Adapting the Tech Landscape
As stay-at-home orders to combat coronavirus have swept through the global economy, demand has massively increased for reliable high-speed teleconferencing and streaming. Netflix reported its best quarter ever as people stayed home to enjoy streamed entertainment, and video conferencing and voice chat have exploded in popularity as work, education and recreation have moved online.
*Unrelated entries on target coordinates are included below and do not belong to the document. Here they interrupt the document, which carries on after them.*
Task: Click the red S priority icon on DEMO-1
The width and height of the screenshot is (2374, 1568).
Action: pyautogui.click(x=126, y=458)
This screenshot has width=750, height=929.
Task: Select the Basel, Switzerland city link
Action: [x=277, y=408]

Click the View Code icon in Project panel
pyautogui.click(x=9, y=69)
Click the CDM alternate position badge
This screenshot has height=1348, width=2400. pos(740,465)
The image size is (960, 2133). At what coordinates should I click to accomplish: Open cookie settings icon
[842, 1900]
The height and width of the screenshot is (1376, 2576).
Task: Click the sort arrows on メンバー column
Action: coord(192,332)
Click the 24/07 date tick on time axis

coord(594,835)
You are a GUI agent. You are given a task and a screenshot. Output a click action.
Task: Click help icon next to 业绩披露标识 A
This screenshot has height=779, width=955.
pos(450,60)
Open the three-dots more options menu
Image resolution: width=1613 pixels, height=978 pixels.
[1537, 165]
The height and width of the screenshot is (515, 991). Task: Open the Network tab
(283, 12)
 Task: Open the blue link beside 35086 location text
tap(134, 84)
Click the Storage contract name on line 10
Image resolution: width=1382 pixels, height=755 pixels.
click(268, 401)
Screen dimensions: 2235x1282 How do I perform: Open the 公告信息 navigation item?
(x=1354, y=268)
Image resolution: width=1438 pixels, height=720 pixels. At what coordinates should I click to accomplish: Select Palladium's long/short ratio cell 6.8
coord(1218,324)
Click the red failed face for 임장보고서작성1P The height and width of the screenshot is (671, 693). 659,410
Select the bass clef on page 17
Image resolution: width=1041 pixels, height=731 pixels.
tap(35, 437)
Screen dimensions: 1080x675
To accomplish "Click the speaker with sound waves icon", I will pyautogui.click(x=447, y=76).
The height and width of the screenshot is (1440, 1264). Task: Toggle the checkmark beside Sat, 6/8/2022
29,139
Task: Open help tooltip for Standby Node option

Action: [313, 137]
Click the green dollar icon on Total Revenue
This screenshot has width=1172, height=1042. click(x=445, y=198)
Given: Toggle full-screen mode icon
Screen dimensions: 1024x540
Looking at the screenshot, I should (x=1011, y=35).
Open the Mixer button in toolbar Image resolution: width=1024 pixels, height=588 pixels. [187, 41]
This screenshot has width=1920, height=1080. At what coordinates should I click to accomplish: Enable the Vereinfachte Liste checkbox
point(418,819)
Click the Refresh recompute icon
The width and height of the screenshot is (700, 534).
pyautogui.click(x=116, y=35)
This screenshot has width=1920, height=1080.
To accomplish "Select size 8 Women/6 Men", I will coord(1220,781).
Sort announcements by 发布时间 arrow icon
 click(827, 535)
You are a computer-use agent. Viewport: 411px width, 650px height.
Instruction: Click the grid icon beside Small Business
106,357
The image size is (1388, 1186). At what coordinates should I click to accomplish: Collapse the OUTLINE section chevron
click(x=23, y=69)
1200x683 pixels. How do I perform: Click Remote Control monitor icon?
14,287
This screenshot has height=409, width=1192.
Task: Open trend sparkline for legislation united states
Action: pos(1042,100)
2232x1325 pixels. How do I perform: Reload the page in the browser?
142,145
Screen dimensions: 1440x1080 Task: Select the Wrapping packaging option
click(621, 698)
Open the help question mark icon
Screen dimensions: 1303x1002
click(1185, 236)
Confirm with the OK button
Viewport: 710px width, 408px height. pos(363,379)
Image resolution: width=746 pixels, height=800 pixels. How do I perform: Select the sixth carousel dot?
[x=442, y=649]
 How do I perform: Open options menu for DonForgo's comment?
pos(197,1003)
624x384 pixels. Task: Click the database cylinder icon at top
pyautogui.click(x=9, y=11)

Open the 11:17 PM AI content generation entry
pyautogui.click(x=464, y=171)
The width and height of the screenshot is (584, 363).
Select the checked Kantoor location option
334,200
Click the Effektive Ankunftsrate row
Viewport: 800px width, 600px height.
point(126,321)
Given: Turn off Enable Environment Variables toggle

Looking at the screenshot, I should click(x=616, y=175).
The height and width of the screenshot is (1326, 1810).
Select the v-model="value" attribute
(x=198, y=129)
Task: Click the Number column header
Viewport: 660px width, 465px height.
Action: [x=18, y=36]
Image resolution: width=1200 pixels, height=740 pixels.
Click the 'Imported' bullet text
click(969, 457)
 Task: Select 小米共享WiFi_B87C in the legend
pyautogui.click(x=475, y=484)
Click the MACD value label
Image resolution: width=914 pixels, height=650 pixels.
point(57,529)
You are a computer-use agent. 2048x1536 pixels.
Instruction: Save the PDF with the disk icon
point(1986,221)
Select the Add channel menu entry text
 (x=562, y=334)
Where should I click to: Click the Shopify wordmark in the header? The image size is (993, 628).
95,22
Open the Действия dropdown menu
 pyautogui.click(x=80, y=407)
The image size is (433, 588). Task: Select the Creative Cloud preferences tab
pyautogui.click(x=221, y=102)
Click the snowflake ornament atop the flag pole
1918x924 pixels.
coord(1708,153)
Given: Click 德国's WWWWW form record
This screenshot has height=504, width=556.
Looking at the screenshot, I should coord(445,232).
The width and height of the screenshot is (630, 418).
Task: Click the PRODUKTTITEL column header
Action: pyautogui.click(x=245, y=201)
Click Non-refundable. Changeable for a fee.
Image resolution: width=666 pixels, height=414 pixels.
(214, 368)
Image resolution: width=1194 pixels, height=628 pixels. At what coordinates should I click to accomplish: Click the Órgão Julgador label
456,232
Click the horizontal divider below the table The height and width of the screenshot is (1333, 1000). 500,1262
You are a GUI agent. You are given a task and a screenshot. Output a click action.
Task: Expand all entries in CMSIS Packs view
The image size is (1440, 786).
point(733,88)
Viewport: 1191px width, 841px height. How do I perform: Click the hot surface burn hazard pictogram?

While it’s too early to tell how carriers like AT&T and Verizon will change their Q3 and Q4 playbooks, it’s possible that projects like deploying 5G networks in arenas and stadiums will be put on the back burner in favor of innovations that could help improve speeds for customers stuck at home. T-Mobile, however, isn’t waiting around for anyone. It’s already said it would use an emergency spectrum grant from the FCC to increase network capacity for those working from home.
Meanwhile, China has weathered the first phase of the outbreak and is beginning to cautiously formulate its plan for re-opening the economy. That’s of interest for telecom analysts because China also already has most of the world’s existing 5G subscribers and by far the most advanced existing 5G infrastructure, and it’s using that infrastructure to deploy innovations such as hospitals staffed by 5G-powered robots.
The only sure thing about the unfolding COVID-19 pandemic is that there no longer are any sure things. The 5G rollout may suffer from the disruption in the economy, but the upsides of 5G technology are too powerful to ignore forever, so we can be reasonably hopeful that we’ll see the rollout continue once the economy begins to recover.